He Tried Me. . .

He Tried Me. . .

Let me guess. . . you're thinking just because I'm a published author, motivator, and founder of a non-profit organization that I must have it all together? My newly released book is called "Renewed Strength: Steps to Becoming A S.U.R.V.I.V.O.R", so I must be undefeatable. Welp! I've come to tell you the truth, the whole truth, and nothing but the truth so help me God. I will always tell my readers and supporters the truth. The truth is...well just keep reading.

Am I survivor? YES. Am I strong? YES. Am I human? YES.

You would think the release of my second book would've been the happiest day of my life right? I prayed that it would be. I knew it would be the greatest moment ever to honor my grandmother by releasing Renewed Strength. The minute I pressed post on Instagram, Facebook, and Snapchat, my hands began to shake uncontrollably and I had a knot in my stomach so big I couldn't move from the floor.

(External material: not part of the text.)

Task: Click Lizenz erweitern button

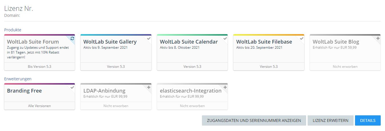Action: [x=330, y=120]
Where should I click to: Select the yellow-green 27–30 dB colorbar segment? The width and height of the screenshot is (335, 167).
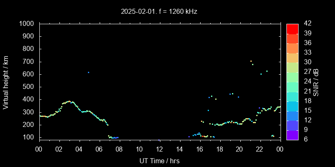(292, 67)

Calm down Maranda. You got this!

I talked myself up, took some deep breaths, said a prayer, and got ready for my Facebook live session. During my Facebook live session, I was probably the most happiest and excited. Everything in that video was real because for some reason I am at peace the most when I'm witnessing about what God has done or motivating people on what to do. Once that session was over, the stomach kung-fu came back full force. I had a book release dinner to get to and could barely get dressed.

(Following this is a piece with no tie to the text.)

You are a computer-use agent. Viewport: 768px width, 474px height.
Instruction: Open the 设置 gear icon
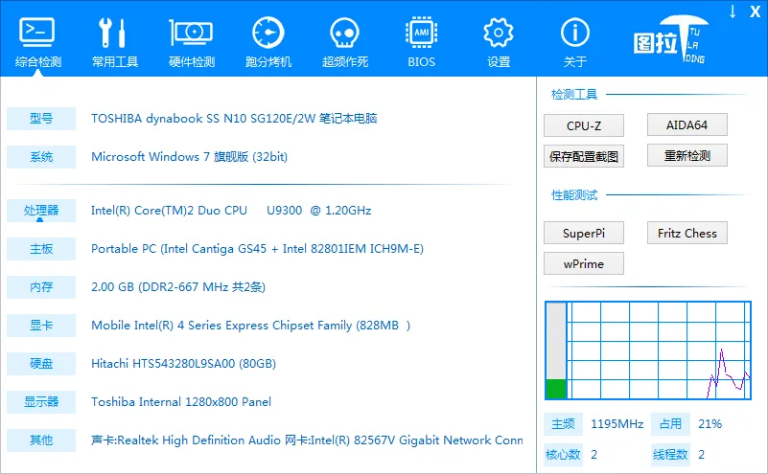pyautogui.click(x=498, y=34)
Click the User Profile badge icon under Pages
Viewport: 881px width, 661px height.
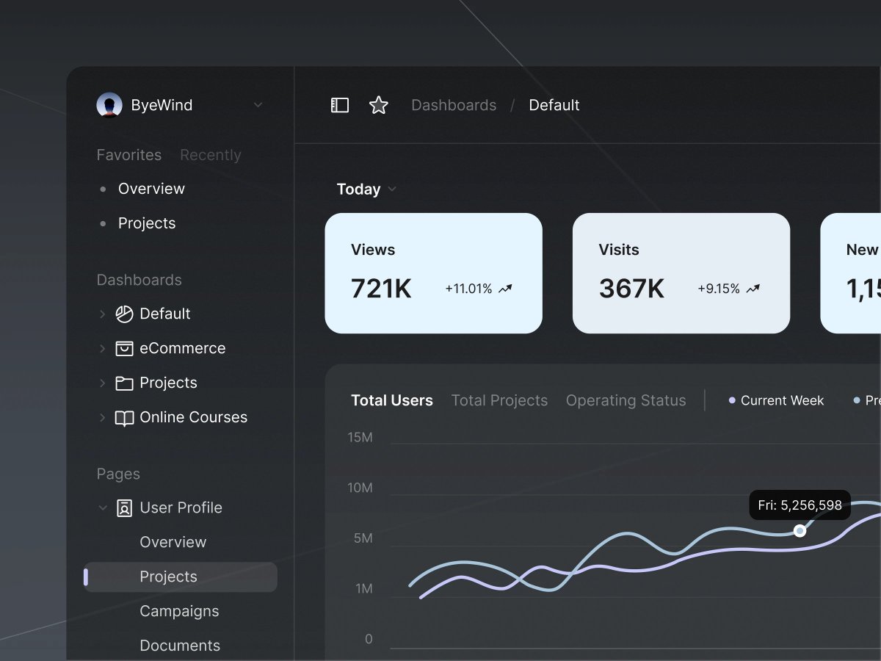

Really Satan?! You're going to do this shit today!

I knew before I released this book that the enemy would come for me FULL FORCE. A book with scriptures, encouragement, glory to God, and renewing the strength of his weak prey. Oh yeah, he wasn't having it. There's no way he could let me prosper. So....he attacked. Since that day and even during the process I was suffering heavy from anxiety disorder, depression, social phobia, and stress.

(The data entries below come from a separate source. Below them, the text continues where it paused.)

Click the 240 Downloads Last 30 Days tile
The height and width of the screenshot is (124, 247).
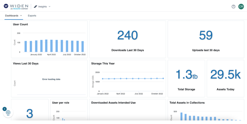click(x=128, y=39)
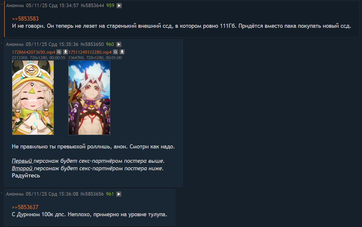Click post number №5853650
The width and height of the screenshot is (362, 227).
(x=92, y=44)
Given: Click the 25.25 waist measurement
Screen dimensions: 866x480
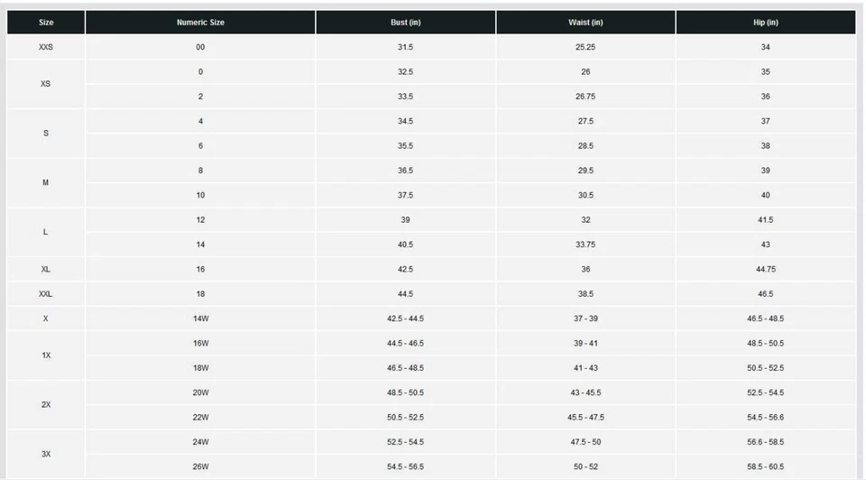Looking at the screenshot, I should click(585, 47).

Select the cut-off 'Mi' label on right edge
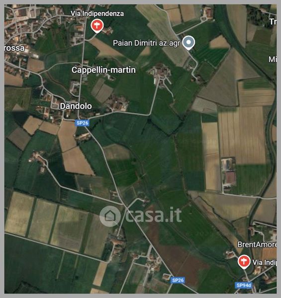coord(273,60)
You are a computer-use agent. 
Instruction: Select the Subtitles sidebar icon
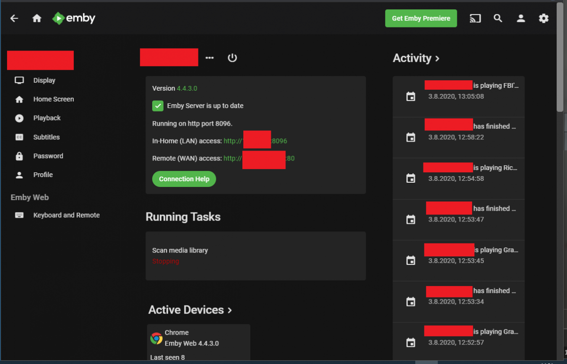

Many of my friends and family have told me I am returning back to the skinny person I used to be during my days of college depression and life-sucking love. Well friends, family...mental illness will do that to you. I don't expect them to understand. I don't expect anyone to understand me. I am ME. God knows me, loves me, and carries me. No matter what the enemy throws my way, I am fighting with the full armor of God (See Ephesians 6).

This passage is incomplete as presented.